IBM and Verisign Team Up for Security

Web services enterprise security in future

Big Blue and one of the leading security services providers announced a partnership today that will eventually lead to Web services offering enterprise security. IBM Corp. said it and its Tivoli Inc. subsidiary have partnered with Verisign Inc. to extend the reach of their security offerings.

The partnership involves four facets of Tivoli and Verisign’s security business.

First, Verisign will deploy Tivoli Policy Director as a core component of its forthcoming Entitlements Management Service, a hosted service Verisign plans to deploy in the second half of this year.

Entitlements Management Service will enable administrators to create a repository of permissions and authentication information with Verisign that allows users to sign-on once for multiple applications in the enterprise. User permissions will be able to be set with regard to business roles and status within the organization, allowing simple management of users.

The service will be based on Public Key Infrastructure (PKI), a security system that uses encrypted keys for authentication and authorization.
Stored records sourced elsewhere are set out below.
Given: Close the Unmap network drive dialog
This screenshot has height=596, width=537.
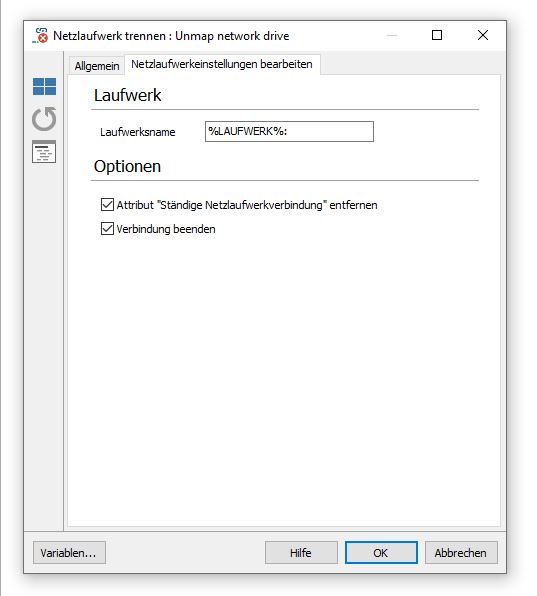Looking at the screenshot, I should pos(483,35).
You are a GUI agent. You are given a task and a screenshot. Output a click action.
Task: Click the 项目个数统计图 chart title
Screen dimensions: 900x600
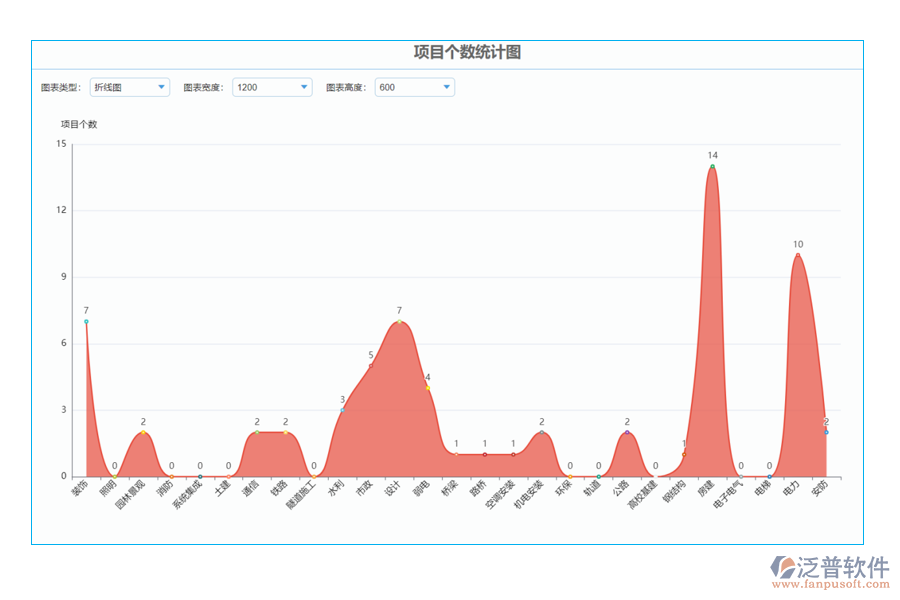click(467, 53)
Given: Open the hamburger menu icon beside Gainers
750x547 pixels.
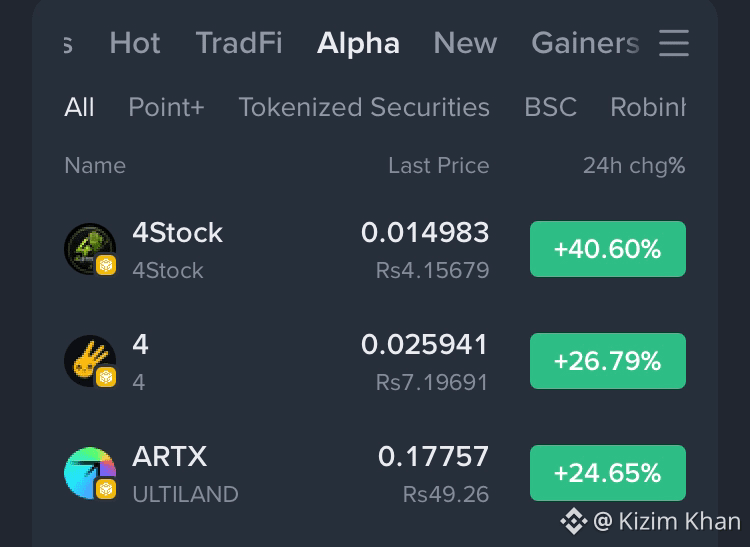Looking at the screenshot, I should 673,43.

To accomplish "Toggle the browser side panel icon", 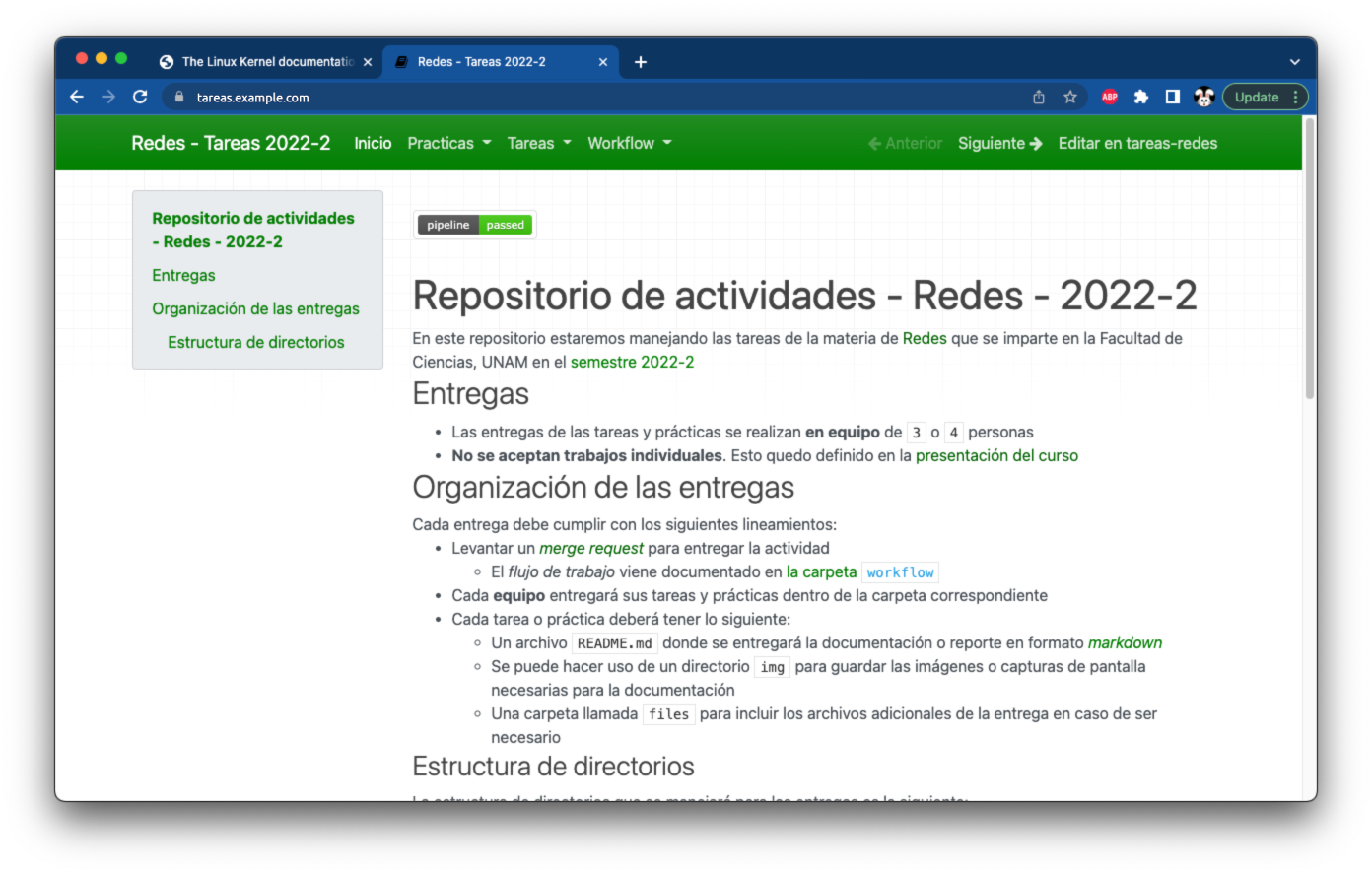I will click(x=1172, y=97).
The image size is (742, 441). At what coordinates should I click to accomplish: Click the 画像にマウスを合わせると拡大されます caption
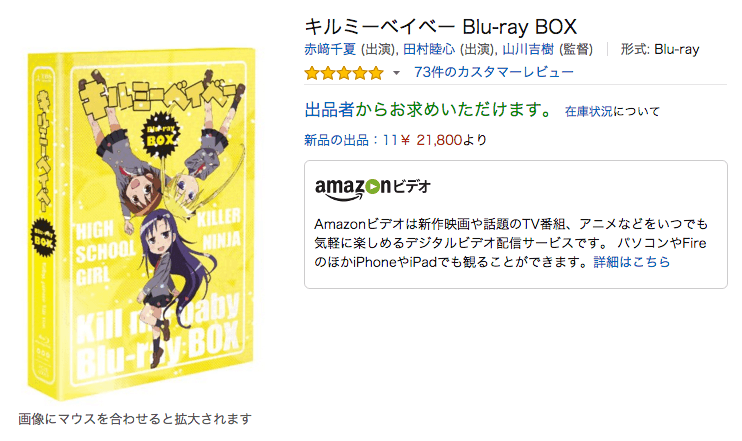click(x=135, y=419)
Second, Verisign and IBM have agreed to co-develop security-focused Web services based on the XKMS and SAML specifications.

XML Key Management Services or XKMS uses XML to describe PKI transactions to improve the interoperability and robustness of PKI systems. Older PKI systems are more narrowly defined, requiring each bit of the key to reside in a specific place, while systems based on XKMS use XML schema to define the location of relevant material, making each transaction stand alone.

“It becomes much more self-describing, and, next, it's much more flexible,” says Arvind Krishna, vice president of IBM's Tivoli security products. XKMS also defines the way a user repository is created, so integration work is less complex than earlier PKI standards.

Security Association Markup Language or SAML is another XML specification for security issues. It allows end users to use the same authentication information to log on to different partner sites.

Krishna anticipates early products based on XKMS and SAML to reach the market in the second half of this year.

Thirdly, Verisign has chosen IBM Global Services as a preferred partner for providing integration services for its hosted PKI service. Starting today, IBM consultants will offer its expertise to enterprises, so they can quickly deploy Verisign’s service. This is a non-exclusive arrangement: IBM offers a similar service for other PKI providers.

Krishna says that although there is a 50/50 split between users of hosted PKI services and internally deployed PKI frameworks, he believes that hosted services will eventually take a bigger slice of the pie. “Managed [services] will appeal to a more people,” he says.

Finally, Verisign will move its servers from the Sun platform to IBM’s competing pSeries Unix servers. This announcement reflects the current media battles between IBM and Sun Microsystems Inc., over benchmarks, sales figures and high-profile customers. Although Verisign will hardly rip out its existing infrastructure in favor of AIX, it will upgrade machines to the pSeries line.

About the Author

Chris McConnell is Product and Technology Editor for Enterprise Systems.